— TRECHO DO TEXTO —

________

Muitos e muitos anos depois, já em dezembro de 2000, uma cantora carioca Dayse
Baqui me chamou para um trabalho avulso numa casa noturna em frente ao Canecão,
no Rio. Eu tinha acabado de me mudar para São Paulo, bastante encantado com a
cidade paulista. A formação da banda que iria acompanhar Dayse era poderosa,
com músicos realmente bons, aceitei na hora e fui ao Rio.
Aí o marcante da
história. Meu pai e companheiro das todas as minhas noitadas de músico até sua
morte há um mês, é claro que compareceria nesse trabalho meu. Mas para
minha surpresa levou um convidado mais que especial, Claudio. Foi um dos
grandes presentes de meu pai.
Acho que Claudio
contava ali com 64 anos de idade, mas não perdera seu jeito de músico, era um
"senhor" mas quebrava essa característica. Usava uma pulseirinha e um anel no
dedo mindinho, coisa que conservadores idiotas diriam não se coadunar com a
idade. Aquilo me chamou muito a atenção, talvez porque eu sempre tenha usado bugigangas
assim. Foi como se eu tivesse tido uma resposta do meu professor: é
possível. Gostei muito de ver aquilo.

________

— DADOS DE ORIGEM —

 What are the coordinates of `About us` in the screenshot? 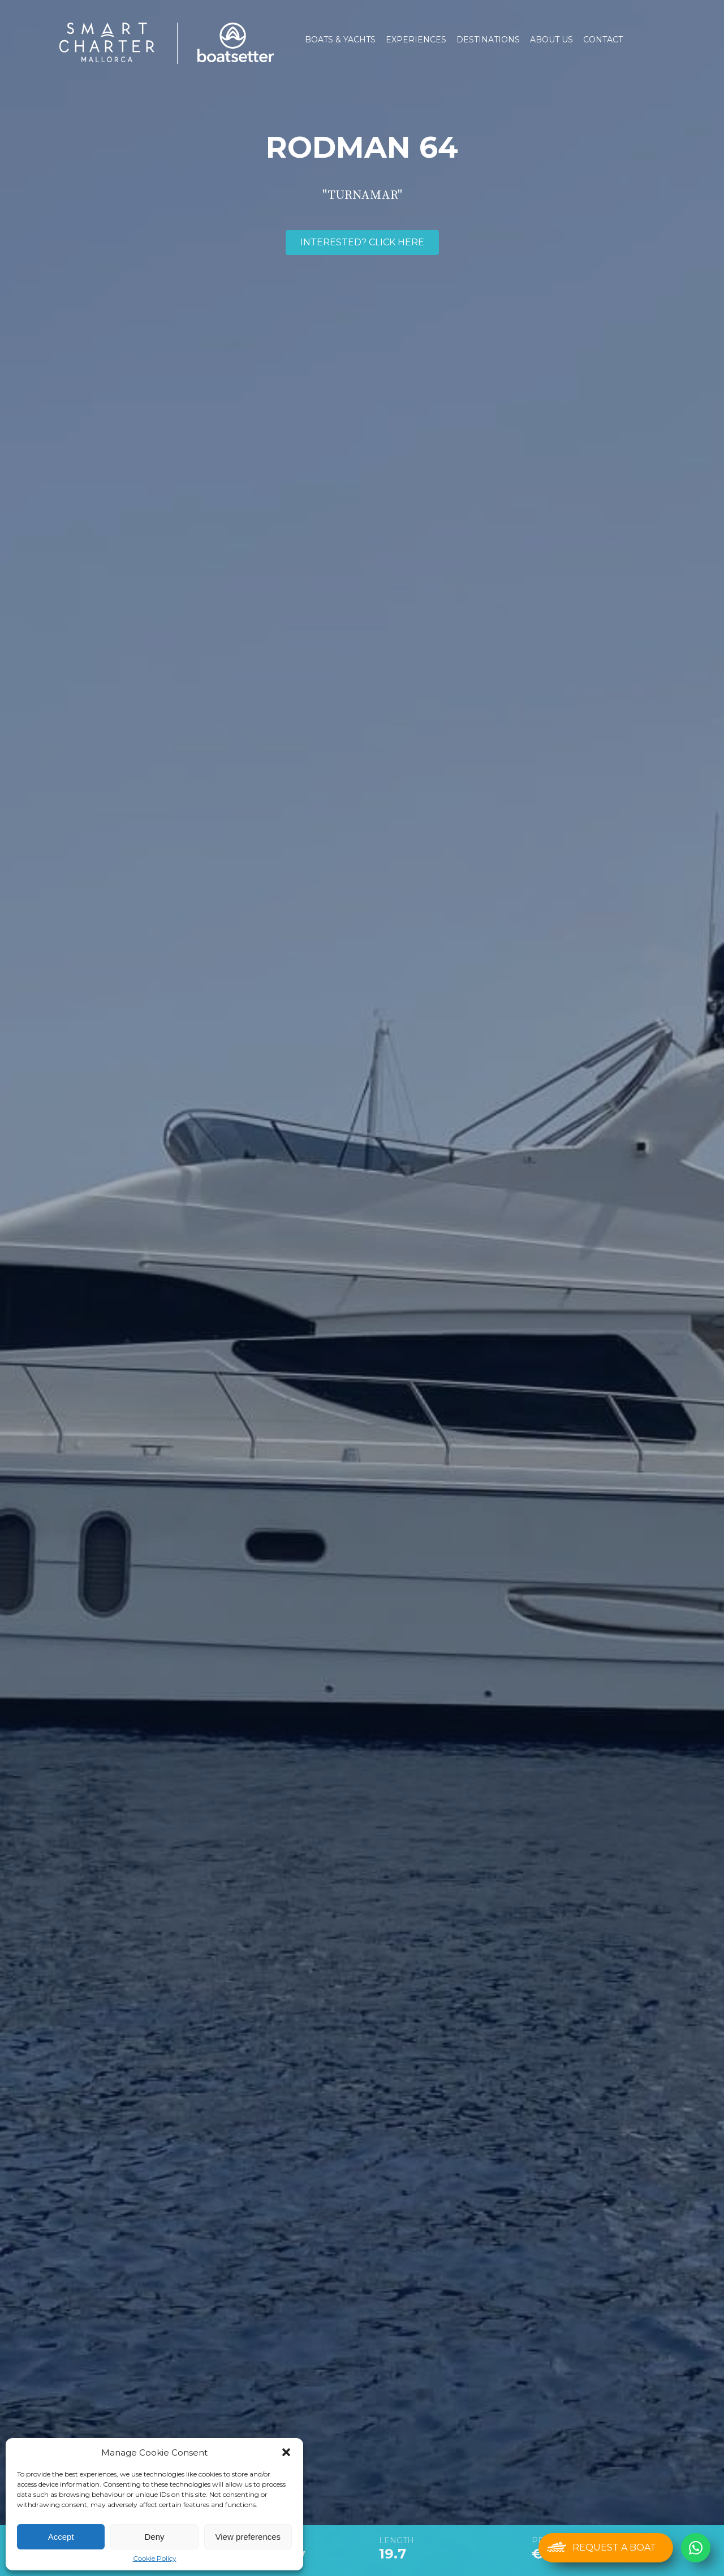 It's located at (551, 39).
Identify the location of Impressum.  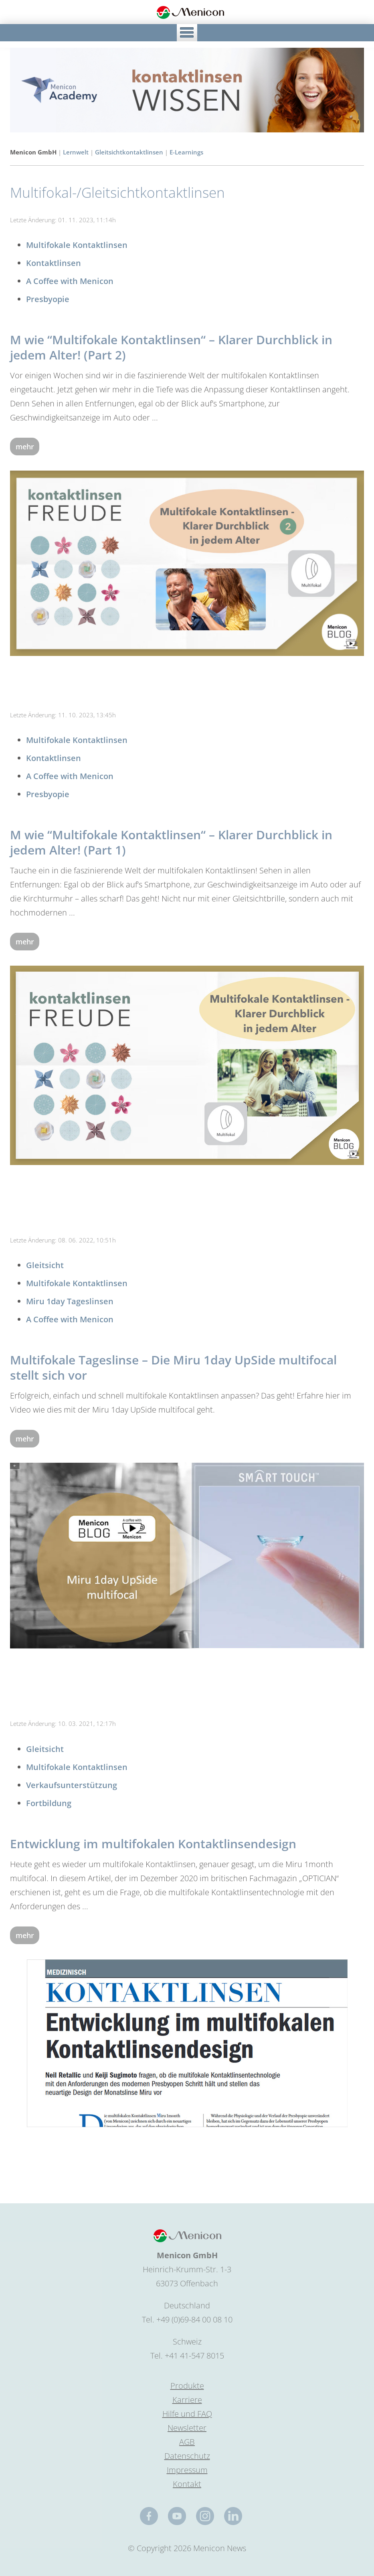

________

— TAREFAS A FAZER —
**1)** No trecho de memórias, em que mês e ano a cantora Dayse Baqui chamou o narrador para um trabalho avulso?
**2)** Continue o trecho de memórias a partir da última frase apresentada.
Os dados vêm de outra fonte.

— RESPOSTAS POR TAREFA —
**1)** Em dezembro de 2000.

**2)**
Claudio encontrou seu
aluno já homem feito, com marcas no rosto de uma vida modesta e dedicada ao
estudo, uma barba meio marxista e talvez o mesmo olhar de insegurança e respeito
diante do professor-deus. Tive a impressão de ele gostar de o que viu, num
primeiro momento. Eu, de minha parte, estava encantado e sabia que teria que
tocar para o professor, tarefa das mais difíceis, muito mais do que as apresentações
nacionais e internacionais. Ele foi muito gentil e amável, curioso e como um
pai querendo saber do filho distante que não vê há anos. Talvez nossa separação
aí beirasse coisa de 20 anos. São os absurdos da vida.
Ali estava o mesmo
Claudio, sério, mas já me dando atenção, certamente com seu uísque, suas piadas ácidas e inteligentes, seu quase-humor intelectual e uma mente ligeira e sacana.
Andava estudando cosmologia e cosmogonia, coisas que meu pai achava estranhas; eu adorei saber. Há poucos anos eu houvera sabido por meu pai que Claudio
finalmente experimentou maconha em casa. Encheu o cachimbo de erva e
fumou tudo de uma vez só. Capotou, claro. Disse que dormiu e achou uma merda. Revelou
que seguia fiel ao uísque. Adorei saber daquela experiência pessoal científica. Claudio era um cientista.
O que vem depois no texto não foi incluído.